I'm using XCode 3.2.4 with SDK 4.1. The app runs fine on my own phone (which actually makes it harder to debug). Errors my friends keep getting vary from "Entitlements are not valid" to 0xE8003FFE and 0x800ccc0e, depending on what I send them. One has an iPhone 3G, the other an iPod touch. Both run iOS 4.1 and are not jail broken. Both do not have "restrictions" turned on.

I have two applications: * com.isimplifiedchinese.teacher * com.isimplifiedchinese.student

I was able to distribute the student application by building for the device and then manually creating the .ipa file (that was before I knew about the Build & Archive feature). I'm not able to distribute it with the Build & Archive feature yet. But I would like to focus on the teacher application, which I'm not able to distribute in any way at all (even though it worked in the past, before I started changing things).

In my provisioning profile I have (for the teacher application): * one certificate for development * one certificate for distribution * a list of devices including my own and those two friends * a provisioning profile for development (with me and my two friends in it) * a provisioning profile for distribution (with me and my two friends in it). It's configured for "App Store" (but I've also tried "Ad Hoc" in the past, albeit possibly with slightly different options elsewhere)

All profiles are still valid. They are all listed in XCode Organiser and seem to be up to date.

Deployment is set to Device 4.1 - Ad hoc. On both the project and the target build settings: * I added "Entitlements.plist" to "Code signing entitlements". * code signing identity is set to automatic selector which points to my iPhone Distribution certificate and the App Store profile for the application. * Any iOS Device is set to my iPhone Developer certificate (it's not set to automatic, because if I do that it points to a provisioning profile of the student application of mine).

When I choose Build and Archive and then Share Application, I set Identity to iPhone Distribution (which matches iPhone Distribution - App Store).

I regularly, but not consistently, used Clean All Targets during my struggles

Another thing that may or may not be relevant: I started with the teacher application and after a while a cloned and renamed the clone to student application. The student application uses shared libraries from the teacher application, but not the other way around.

Needless to say there's just too many permutations here and too much magic (from my point of view). Hopefully you can either help me understand this system better or magically point me in the right direction so I never have to worry about it again.

+1  A: 

Lots of questions indeed... Some answers:

Q4. Code signing identity is the name of the entry, which can include several sub entries: you can sign with a different identity for each possible platform. E.g. you sign with identity X for iOS 3.2 devices and with identity Y for iOS 4 devices.

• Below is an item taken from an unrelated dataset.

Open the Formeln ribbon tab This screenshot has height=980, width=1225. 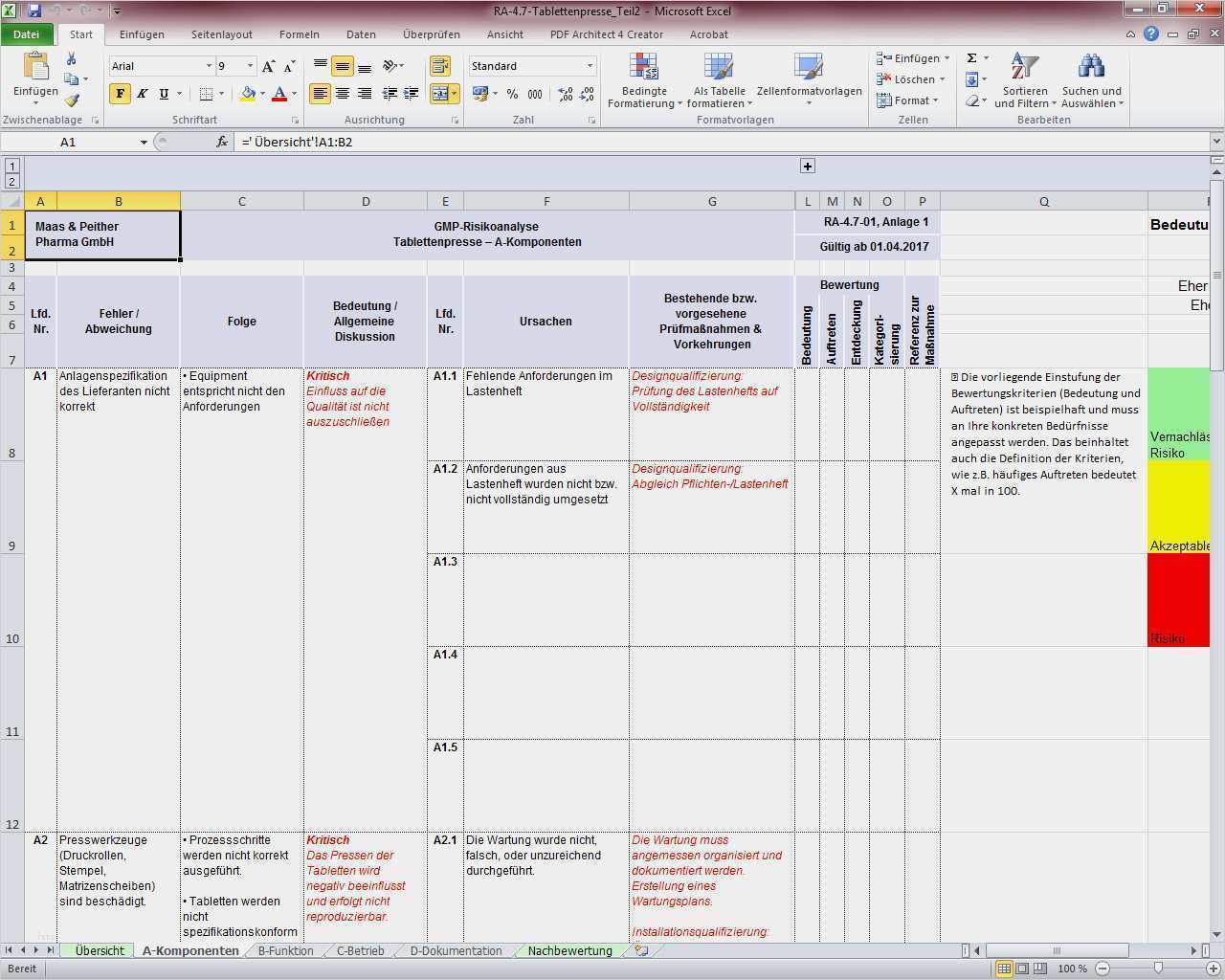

Q5. Development vs Distribution: when you develop your app, you sign it with your development profile so that authorized devices will accept it, when you're ready to deploy the app, you sign it with your distribution profile, which only the App Store will accept. Apple then applies its own signature on the app so that any device will accept it when it downloads it from the app store.

Q6. App store distribution is for selling your app through Apple's App store, while Ad Hoc distribution is for distributing your app through your "own enterprise app store", your app is not available on the App Store.